Gerçekten de Mayaları etkilediği gibi tüm dünyayı etkileyen önemli çevre sorunları vardır ve bunlardan belki de ilki toprağın bozulmasıdır. Yukarıda değinildiği gibi, sanayileşme sonrasında daha çok su ve hava kirliliği mevzuları gündemde olsa da, insanlığın binlerce yıllık esas problemi toprak yozlaşmasıdır. Çevre tarihçileri bu konuyla ilgili yeterli kaynağa çoğu zaman ulaşamazlar. Çünkü, bu tür meseleler dönemin iktidarlarından ziyade toprağın tasarrufuna sahip olan sıradan halkı ilgilendirmiştir. Bu sebeple resmi kaynaklara çoğu zaman geçmemişlerdir. Yine de toprağın yozlaşması, kirliliğin artması, erozyon, kuraklık, çölleşme...vb. toprağa bağlı büyük çevre sorunlarındandır. Bu çevre sorunlarını etkileyen başlıca faktörlerden birisi de hiç kuşkusuz iklimdir. Özellikle Küçük Buzul Çağı olarak adlandırılan dönemde meydana gelen iklimsel değişikliğin insanları ve çevreyi ne kadar etkilediği bilinmektedir. Bu etki kısa vadede kötü bir etkidir. Ancak insanlar değişen iklim koşullarına uyum sağlamayı öğrendiklerinde, yani uzun vadede, bu iklim krizleri baş edilebilir hale gelmektedir. Örneğin Küçük Buzul Çağı döneminde Avrupalı köylüler çavdar ve yulaf gibi soğuk iklimde de yetişen malzemeleri ekmişler ve bu kötü iklim koşullarının, kendileri üzerindeki etkilerini hafifletmeyi başarmışlardır.

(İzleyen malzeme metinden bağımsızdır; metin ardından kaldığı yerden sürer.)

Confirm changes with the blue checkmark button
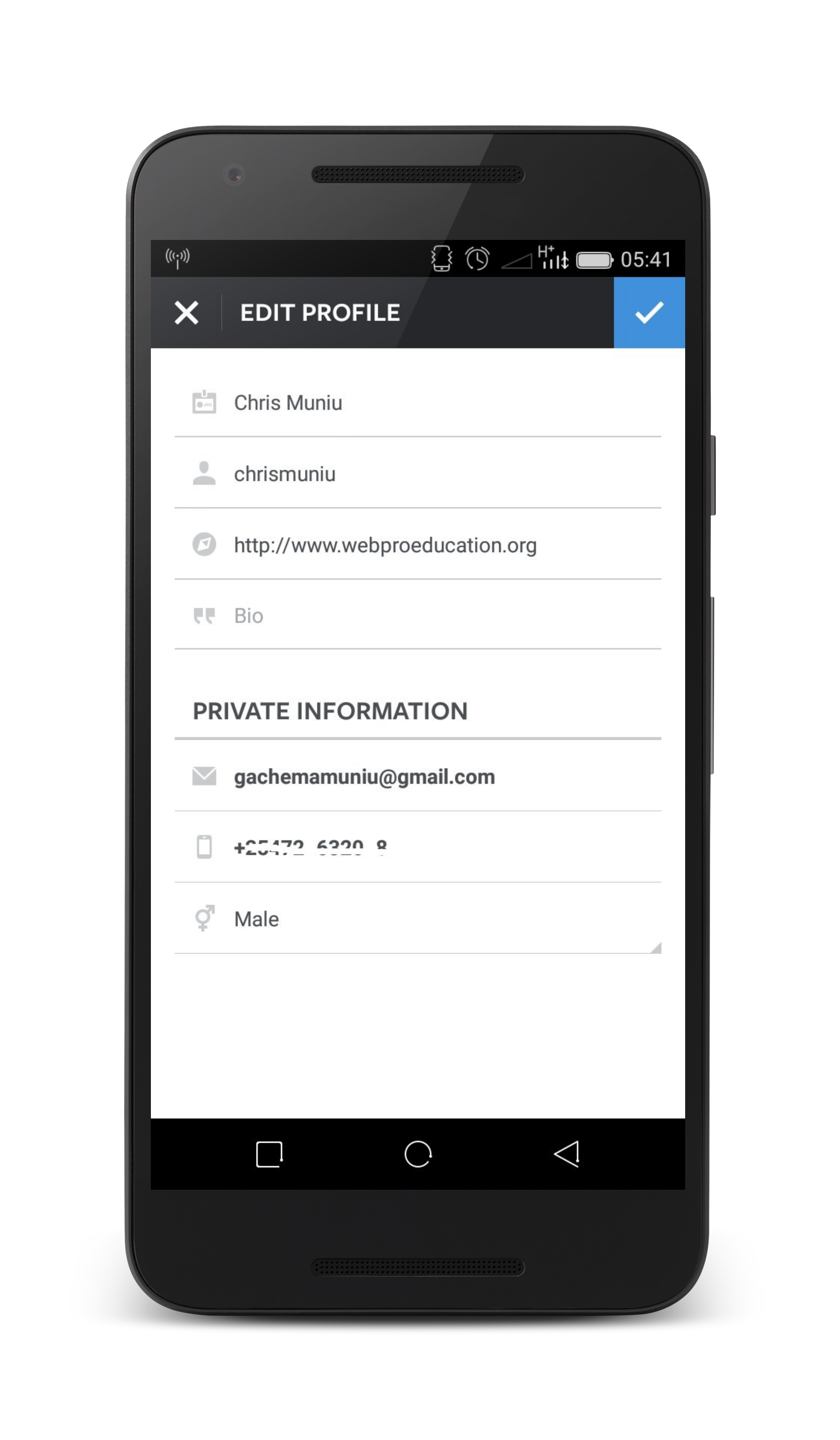 coord(649,313)
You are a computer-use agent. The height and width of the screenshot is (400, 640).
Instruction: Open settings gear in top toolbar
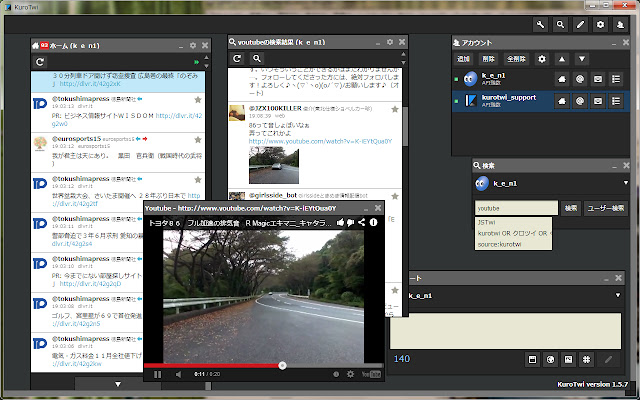coord(601,24)
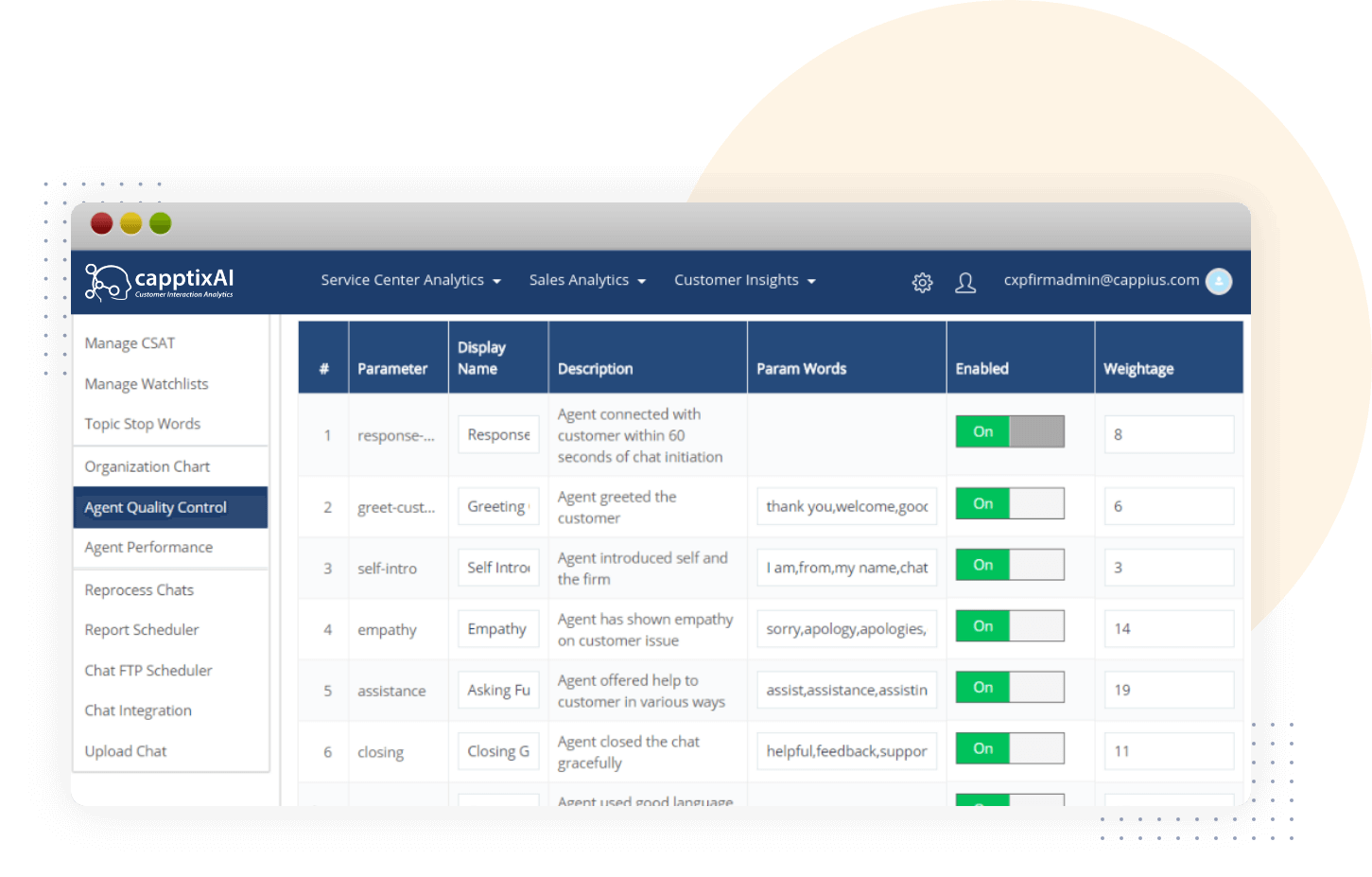This screenshot has width=1372, height=877.
Task: Click the user profile outline icon
Action: pos(964,282)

Joachim Radkau tarafından yazılan bu eser, başta da belirtildiği gibi çevre tarihi açısından oldukça önemli bir eserdir. Kitabın 59 sayfadan oluşan ilk birkaç bölümü bile çevre tarihinde farklı farklı konularda kaynak olarak kullanılabilir niteliktedir. Yazar bu kısa bölümde çevre tarihinden, çevre tarihçiliğinden, alanın zorluklarından, tabularından, çevre sorunlarından, çevre tarihinin sorunlarından ve genel olarak tarihçinin bu tür olaylara nasıl yaklaşması gerektiğinden bahsetmektedir. Tüm bu konuları belli başlı örneklerle açıklayarak argümanlarını sağlamlaştırmaktadır. Böylece gerçek çevre tarihçiliğinin nasıl olması gerektiğini ve çevre tarihinin bütüncül tarihin bir parçası olması için tarihçilerin hangi yollardan yürümesi gerektiğini de göstermeye çalışmaktadır.